N. 01467/2025 REG.RIC.
REPUBBLICA ITALIANA
IN NOME DEL POPOLO ITALIANO
Il Consiglio di Stato
in sede giurisdizionale (Sezione Sesta)
ha pronunciato la presente
SENTENZA
sul ricorso numero di registro generale 1467 del 2025, proposto da
Ministero dell'Interno, in persona del legale rappresentante pro tempore, rappresentato e difeso dall'Avvocatura Generale dello Stato, domiciliataria ex lege in Roma, via dei Portoghesi, 12;
contro
-OMISSIS-, rappresentato e difeso dagli avvocati Daniele Piazza e Girolamo Rubino, con domicilio digitale come da PEC da Registri di Giustizia;
per la riforma
della sentenza del Tribunale Amministrativo Regionale per il Lazio (Sezione Prima) n. 20662/2024, resa tra le parti.
Visti il ricorso in appello e i relativi allegati;
Visto l'atto di costituzione in giudizio di -OMISSIS-;
Visti tutti gli atti della causa;
Relatore nell'udienza pubblica del giorno 12 marzo 2026 il Cons. TE EN AL e uditi per le parti l’Avvocato dello Stato Antonio Trimboli e l’avv. Girolamo Rubino;
Ritenuto e considerato in fatto e diritto quanto segue.
FATTO
Con ricorso in appello notificato in data 18/02/2025, il Ministero dell’Interno ha impugnato la sentenza indicata in epigrafe con la quale è stato accolto il ricorso proposto dal sig. -OMISSIS- avverso il provvedimento col quale è stato escluso dal concorso per l’assunzione di 1650 Allievi della Polizia di Stato in conseguenza del giudizio di non idoneità per carenza dei requisiti psicofisici espresso nei suoi confronti dalla Commissione medica, in data 13 febbraio 2024.
Nello specifico, il giudizio di inidoneità era dovuto a deficit della forza muscolare (-OMISSIS-), ai sensi dell’art. 3, comma 1, tabella A del d.P.R. 17 dicembre 2015, n. 207.
Con ordinanza n. 7080/2024, il giudice di primo grado, alla luce della documentazione sanitaria depositata dal ricorrente, disponeva la verificazione ex artt. 19 e 66 c.p.a. onde accertare nel contraddittorio delle parti la sussistenza o meno in capo al ricorrente della predetta condizione, in relazione all’accertato parametro di forza muscolare e della idoneità al servizio.
In esito alla verificazione, eseguita dalla Commissione Sanitaria d’Appello dell’Aeronautica Militare in data 20 maggio 2024, è stato accertato che le misure dei valori di forza muscolare avevano i seguenti risultati: -OMISSIS- come valore medio -OMISSIS- e -OMISSIS-nella -OMISSIS-.
In conseguenza dell’esito della verificazione il ricorrente otteneva l’idoneità concorsuale e veniva ammesso allo svolgimento del corso di formazione.

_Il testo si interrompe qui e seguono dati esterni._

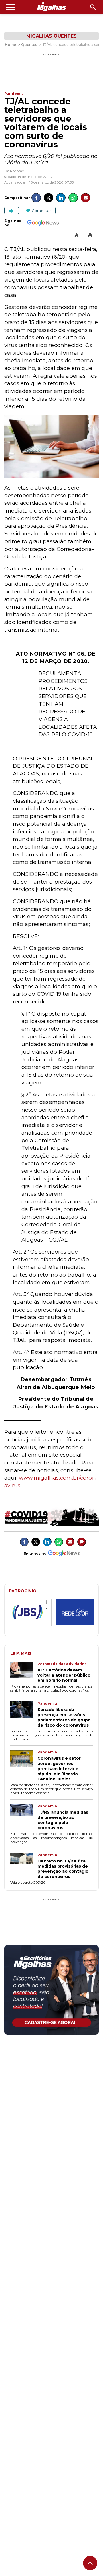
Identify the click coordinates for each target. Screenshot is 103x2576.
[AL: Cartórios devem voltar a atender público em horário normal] (23, 1672)
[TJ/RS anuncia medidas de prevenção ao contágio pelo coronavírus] (23, 1817)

Con sentenza n. 20662 del 20 novembre 2024, il T.a.r. ha accolto il ricorso sull’assunto che “dalle risultanze della verificazione - rispetto alla quale il Collegio non ha motivo di dissentire – non emerge la sussistenza della causa di non idoneità, posta alla base del provvedimento di esclusione impugnato”.
In particolare, il Giudice di primo grado ha rilevato che “in sede di verificazione è stato accertato che - così come dedotto nel ricorso - la commissione ha errato nella misurazione della forza muscolare del ricorrente … riportando “valori compatibili con la normativa di riferimento e pertanto con il prosieguo dell’iter concorsuale”, facendone derivare che “atteso che il ricorrente è in possesso del profilo adeguato, i provvedimenti impugnati sulla sua inidoneità psico-fisica vanno annullati, disponendo che l’Amministrazione provveda alla rimozione della riserva e alla stabilizzazione delle ulteriori prove cui il ricorrente sia stato eventualmente sottoposto”.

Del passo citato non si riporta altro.